* [Task requirements] Continue the article about Notre Dame football's resistance to change, starting right after its final sentence.

* [Selected extract]
The gravelly narration played over a 22-second video, a slideshow of statues, stadiums and unmistakable campus landmarks. The camera arrived on a figure draped in a teasing shadow, the anonymous player refusing to spill his secret.
“Time marches on,” the voice read in Wednesday’s video, published on the Notre Dame football program’s official Twitter feed. “Fads fade away. One thing doesn’t change: God. Country. Notre Dame.”
The video, tweeted strategically to promote the unveiling of Notre Dame’s 2016 Shamrock Series uniforms on Thursday, addressed an uncomfortable theme:
At Notre Dame, some folks don’t want it. They don’t like it. If change is the enemy of tradition, then change can stay away. That was the case when Notre Dame Stadium adopted a turf field in 2014, simultaneously uprooting chunks of its past and absorbing the arrows of its critics. It’s why, for so many years, the prospect of a video board was vetoed with a fervent vigor.

* [Extracted information]

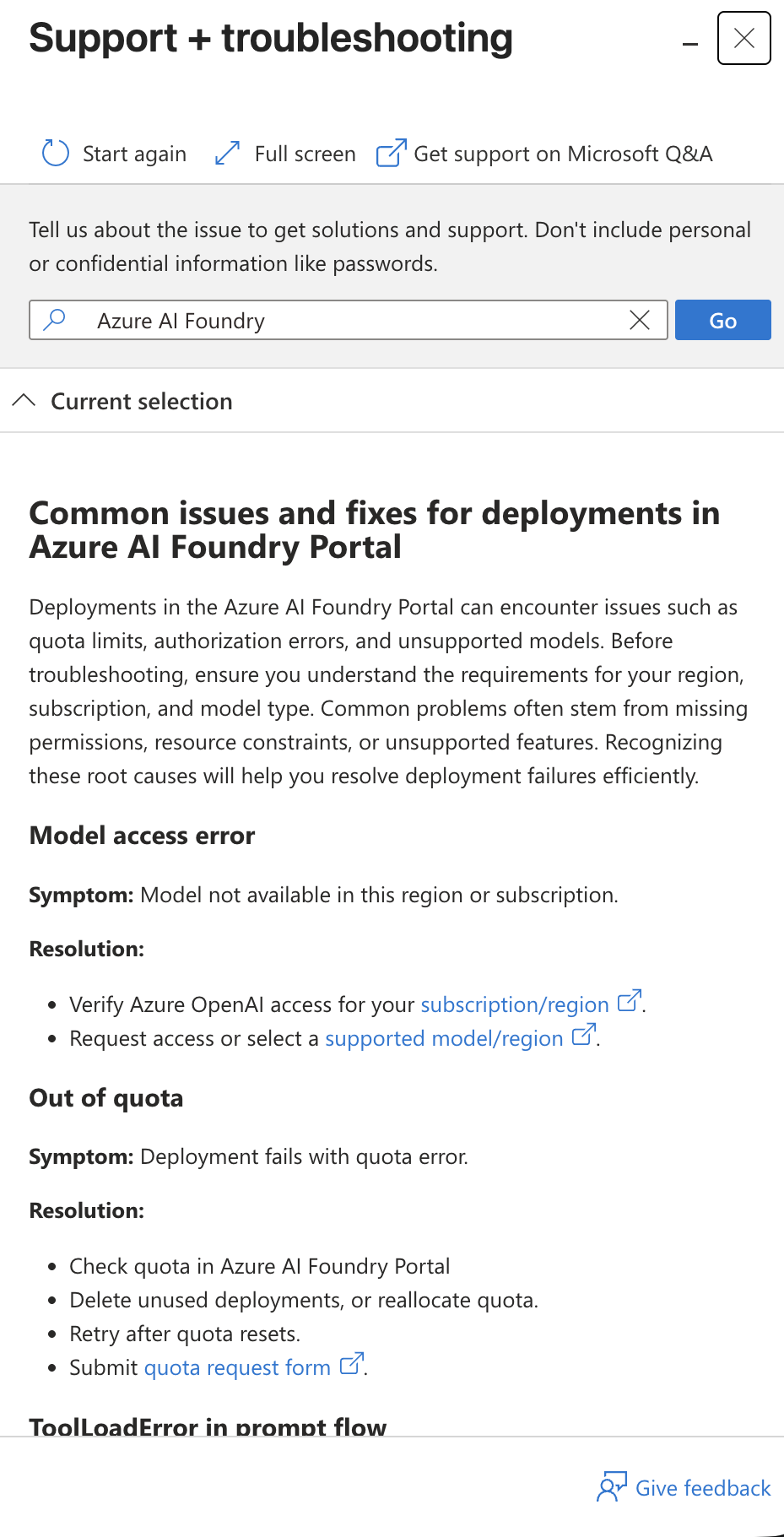Open the subscription/region link
This screenshot has height=1537, width=784.
click(515, 1004)
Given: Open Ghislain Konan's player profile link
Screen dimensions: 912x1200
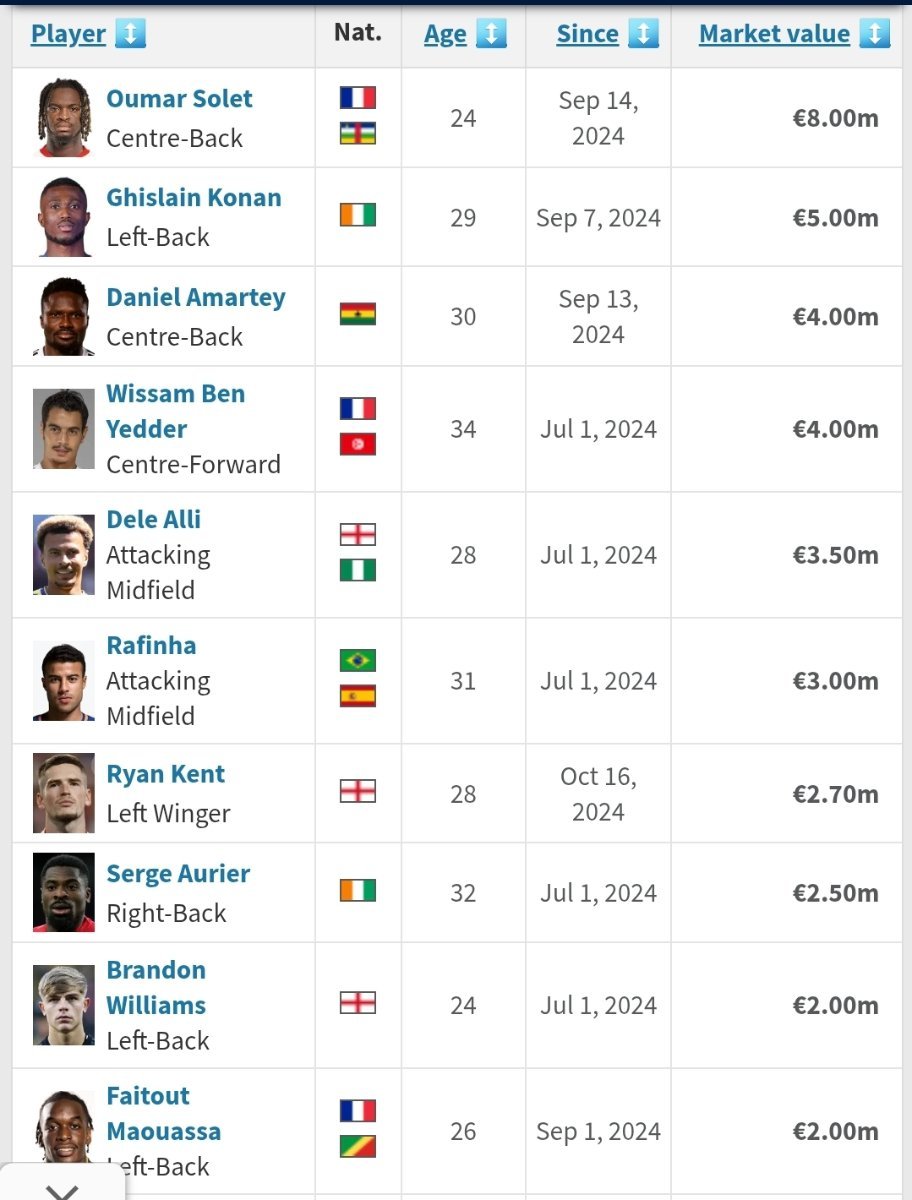Looking at the screenshot, I should [194, 197].
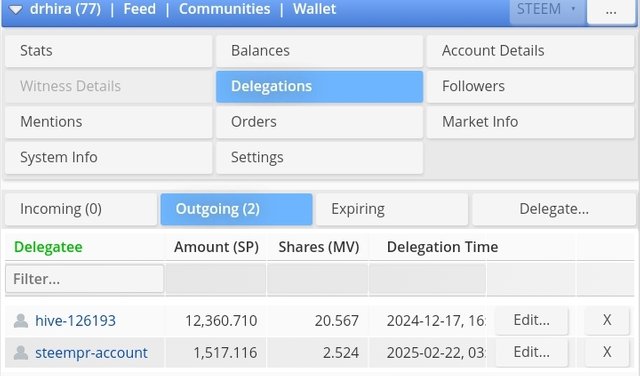Edit the hive-126193 delegation

(x=531, y=320)
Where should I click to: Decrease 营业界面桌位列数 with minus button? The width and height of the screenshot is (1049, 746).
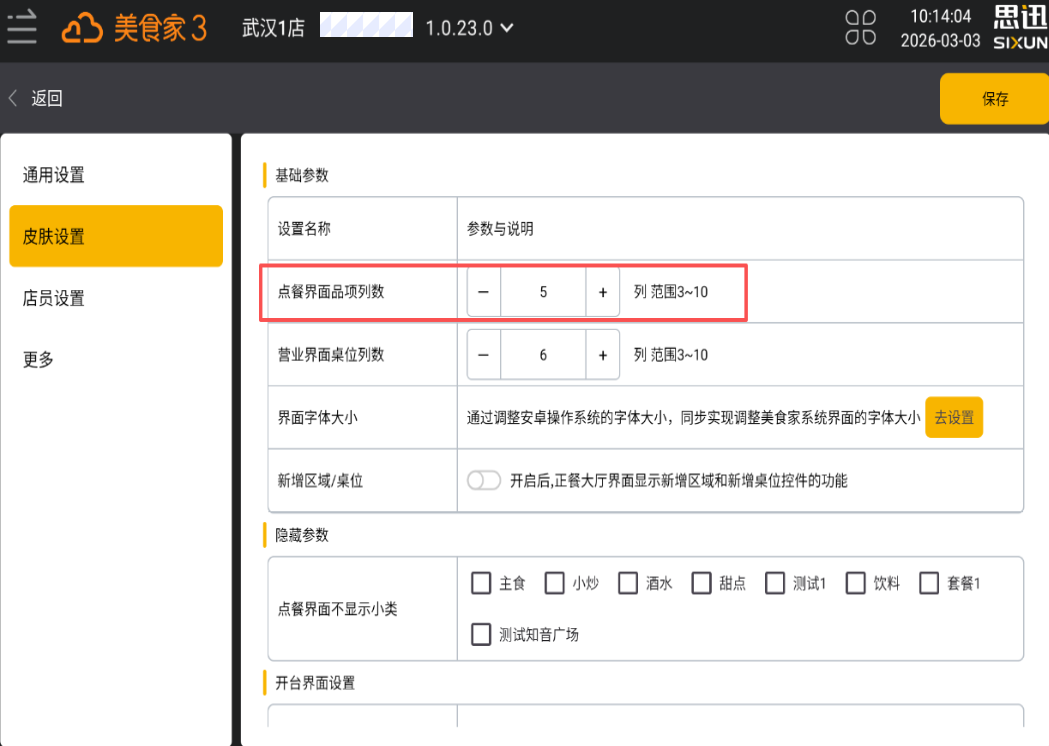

* [Your response]
But in a program so steeped in its past, the Shamrock Series duds represent the future. They are the gaudy blue, gold and green embodiment of the fads passively dismissed above. Sometimes, they are hard to look at, like the green-on-green-on-green avalanche at Fenway Park last season or the white leprechaun stamped on an unfamiliar blue helmet in 2012.
But when it comes to the Shamrock Series uniforms, here’s the thorny truth:
The folks making the decisions don’t care what you think.
You, the average fan. You, the anonymous critic. Sure, you’d probably prefer the unblemished original. So would I. Notre Dame’s traditional gold helmet and clean blue jerseys are recognizable everywhere from here to Hong Kong, a symbol of simplicity and elegance in a world where highlighter yellow eye sores have infected our uniform color schemes.
But these uniforms aren’t for you (or for me, for that matter).
They’re for the players. They’re for the recruits. They’re for the people who will win games this season and in the future, carrying that tradition forward.
And if they like olive green and gold gothic lettering, which was the unveiled combination for this season’s match up against Army in San Antonio on Nov. 12, then Under Armour has done its job.
Its job was to satisfy its target demographic, which is Notre Dame’s current and future rosters. Its job was to show kids who are considering the Irish that, yes, this program knows how to balance its hefty legacy with a little progressive flair.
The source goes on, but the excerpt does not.